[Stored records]
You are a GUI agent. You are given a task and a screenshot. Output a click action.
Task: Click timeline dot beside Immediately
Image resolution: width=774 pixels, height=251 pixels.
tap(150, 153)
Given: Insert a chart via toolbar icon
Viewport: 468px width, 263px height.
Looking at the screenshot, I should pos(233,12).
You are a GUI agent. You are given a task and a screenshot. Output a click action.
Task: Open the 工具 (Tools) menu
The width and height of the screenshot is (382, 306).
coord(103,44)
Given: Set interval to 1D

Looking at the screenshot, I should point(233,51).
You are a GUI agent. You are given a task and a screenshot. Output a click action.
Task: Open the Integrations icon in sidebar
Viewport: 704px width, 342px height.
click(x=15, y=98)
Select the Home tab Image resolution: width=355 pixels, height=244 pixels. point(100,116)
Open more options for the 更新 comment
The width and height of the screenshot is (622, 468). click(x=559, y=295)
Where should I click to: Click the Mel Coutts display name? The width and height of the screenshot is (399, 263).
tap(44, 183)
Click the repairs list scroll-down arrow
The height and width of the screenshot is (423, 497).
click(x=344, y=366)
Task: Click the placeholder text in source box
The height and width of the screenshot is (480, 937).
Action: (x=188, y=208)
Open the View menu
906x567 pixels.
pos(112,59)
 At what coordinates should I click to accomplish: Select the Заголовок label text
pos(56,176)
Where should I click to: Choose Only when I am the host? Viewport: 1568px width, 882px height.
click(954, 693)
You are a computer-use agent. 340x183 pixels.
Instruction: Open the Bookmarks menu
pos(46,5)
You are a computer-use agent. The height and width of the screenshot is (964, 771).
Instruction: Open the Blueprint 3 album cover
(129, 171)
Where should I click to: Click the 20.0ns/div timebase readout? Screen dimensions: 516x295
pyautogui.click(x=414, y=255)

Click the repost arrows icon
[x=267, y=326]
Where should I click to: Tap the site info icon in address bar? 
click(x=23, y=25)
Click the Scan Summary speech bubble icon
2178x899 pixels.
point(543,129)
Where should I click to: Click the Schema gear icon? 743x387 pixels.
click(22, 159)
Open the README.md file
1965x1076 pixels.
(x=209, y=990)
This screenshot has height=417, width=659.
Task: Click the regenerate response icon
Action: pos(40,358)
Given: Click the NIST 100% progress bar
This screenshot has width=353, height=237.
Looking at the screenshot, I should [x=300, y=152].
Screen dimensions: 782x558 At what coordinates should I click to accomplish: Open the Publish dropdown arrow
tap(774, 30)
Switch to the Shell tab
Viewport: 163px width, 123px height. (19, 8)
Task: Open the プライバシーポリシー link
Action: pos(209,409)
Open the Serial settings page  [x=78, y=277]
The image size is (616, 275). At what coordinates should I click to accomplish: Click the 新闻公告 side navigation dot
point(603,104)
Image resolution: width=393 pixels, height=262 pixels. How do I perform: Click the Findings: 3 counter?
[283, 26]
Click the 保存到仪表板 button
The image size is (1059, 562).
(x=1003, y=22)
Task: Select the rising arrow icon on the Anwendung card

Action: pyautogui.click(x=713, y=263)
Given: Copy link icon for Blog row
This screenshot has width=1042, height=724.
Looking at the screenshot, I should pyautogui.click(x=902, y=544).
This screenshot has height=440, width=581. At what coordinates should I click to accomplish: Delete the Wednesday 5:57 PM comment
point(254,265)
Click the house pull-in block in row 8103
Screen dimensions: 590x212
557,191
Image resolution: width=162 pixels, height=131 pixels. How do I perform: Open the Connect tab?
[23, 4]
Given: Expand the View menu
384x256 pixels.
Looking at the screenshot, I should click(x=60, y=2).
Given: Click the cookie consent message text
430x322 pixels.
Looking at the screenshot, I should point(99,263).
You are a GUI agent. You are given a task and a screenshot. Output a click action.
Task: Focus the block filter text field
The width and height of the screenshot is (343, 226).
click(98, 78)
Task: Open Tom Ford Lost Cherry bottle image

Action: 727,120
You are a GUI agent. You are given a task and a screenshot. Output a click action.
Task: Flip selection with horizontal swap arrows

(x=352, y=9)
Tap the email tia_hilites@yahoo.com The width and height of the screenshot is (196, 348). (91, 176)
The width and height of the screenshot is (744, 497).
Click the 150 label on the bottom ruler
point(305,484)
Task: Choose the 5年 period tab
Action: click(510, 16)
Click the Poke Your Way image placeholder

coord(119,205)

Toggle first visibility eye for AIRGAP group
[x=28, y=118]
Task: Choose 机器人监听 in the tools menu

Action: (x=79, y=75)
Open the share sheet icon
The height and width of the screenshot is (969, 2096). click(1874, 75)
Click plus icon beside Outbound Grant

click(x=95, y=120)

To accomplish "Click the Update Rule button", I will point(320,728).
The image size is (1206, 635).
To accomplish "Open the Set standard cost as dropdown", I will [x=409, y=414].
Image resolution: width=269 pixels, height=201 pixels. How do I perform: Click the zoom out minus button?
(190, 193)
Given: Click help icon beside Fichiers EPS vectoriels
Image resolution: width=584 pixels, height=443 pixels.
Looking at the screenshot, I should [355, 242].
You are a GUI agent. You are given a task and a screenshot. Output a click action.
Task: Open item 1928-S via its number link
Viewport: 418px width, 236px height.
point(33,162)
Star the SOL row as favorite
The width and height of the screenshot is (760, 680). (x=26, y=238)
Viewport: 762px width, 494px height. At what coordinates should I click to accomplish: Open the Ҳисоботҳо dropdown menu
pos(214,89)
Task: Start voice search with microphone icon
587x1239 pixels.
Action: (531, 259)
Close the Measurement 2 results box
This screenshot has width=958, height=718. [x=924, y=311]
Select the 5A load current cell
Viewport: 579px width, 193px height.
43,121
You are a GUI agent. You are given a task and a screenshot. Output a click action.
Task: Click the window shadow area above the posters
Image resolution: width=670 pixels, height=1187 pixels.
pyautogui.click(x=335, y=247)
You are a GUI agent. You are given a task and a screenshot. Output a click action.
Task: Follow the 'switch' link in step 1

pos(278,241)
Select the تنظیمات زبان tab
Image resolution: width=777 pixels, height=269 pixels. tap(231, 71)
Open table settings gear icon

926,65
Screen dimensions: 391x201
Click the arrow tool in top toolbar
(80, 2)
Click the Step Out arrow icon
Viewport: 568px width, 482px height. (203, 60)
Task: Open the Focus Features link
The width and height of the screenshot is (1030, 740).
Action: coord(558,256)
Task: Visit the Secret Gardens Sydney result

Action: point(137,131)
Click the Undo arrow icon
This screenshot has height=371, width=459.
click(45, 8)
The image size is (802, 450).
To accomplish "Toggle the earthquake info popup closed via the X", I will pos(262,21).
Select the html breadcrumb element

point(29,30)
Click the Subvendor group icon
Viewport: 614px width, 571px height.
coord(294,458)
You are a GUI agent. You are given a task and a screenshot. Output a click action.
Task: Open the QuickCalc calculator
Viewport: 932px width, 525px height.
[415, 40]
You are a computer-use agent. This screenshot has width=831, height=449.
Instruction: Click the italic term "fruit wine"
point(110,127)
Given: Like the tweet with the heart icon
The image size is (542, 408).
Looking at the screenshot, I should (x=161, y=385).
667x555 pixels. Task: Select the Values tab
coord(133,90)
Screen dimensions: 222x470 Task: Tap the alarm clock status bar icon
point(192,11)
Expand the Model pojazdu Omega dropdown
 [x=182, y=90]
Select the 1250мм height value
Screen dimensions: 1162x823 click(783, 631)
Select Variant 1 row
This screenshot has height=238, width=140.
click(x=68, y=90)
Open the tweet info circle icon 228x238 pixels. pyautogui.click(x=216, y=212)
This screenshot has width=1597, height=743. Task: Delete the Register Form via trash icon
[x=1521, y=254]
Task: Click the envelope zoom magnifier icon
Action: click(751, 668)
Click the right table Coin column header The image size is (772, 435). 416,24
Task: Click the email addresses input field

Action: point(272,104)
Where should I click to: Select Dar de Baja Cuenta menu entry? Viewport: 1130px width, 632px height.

Task: A word-for-word copy of the lines above from the one with "You are a computer-use agent. The" through the one with "Given: Click the NIST 100% progress bar", inclusive, is the only output wanted.

Task output:
You are a computer-use agent. The height and width of the screenshot is (964, 771).
Instruction: Open the Blueprint 3 album cover
(129, 171)
Where should I click to: Click the 20.0ns/div timebase readout? Screen dimensions: 516x295
pyautogui.click(x=414, y=255)

Click the repost arrows icon
[x=267, y=326]
Where should I click to: Tap the site info icon in address bar? 
click(x=23, y=25)
Click the Scan Summary speech bubble icon
2178x899 pixels.
point(543,129)
Where should I click to: Click the Schema gear icon? 743x387 pixels.
click(22, 159)
Open the README.md file
1965x1076 pixels.
(x=209, y=990)
This screenshot has height=417, width=659.
Task: Click the regenerate response icon
Action: pos(40,358)
Given: Click the NIST 100% progress bar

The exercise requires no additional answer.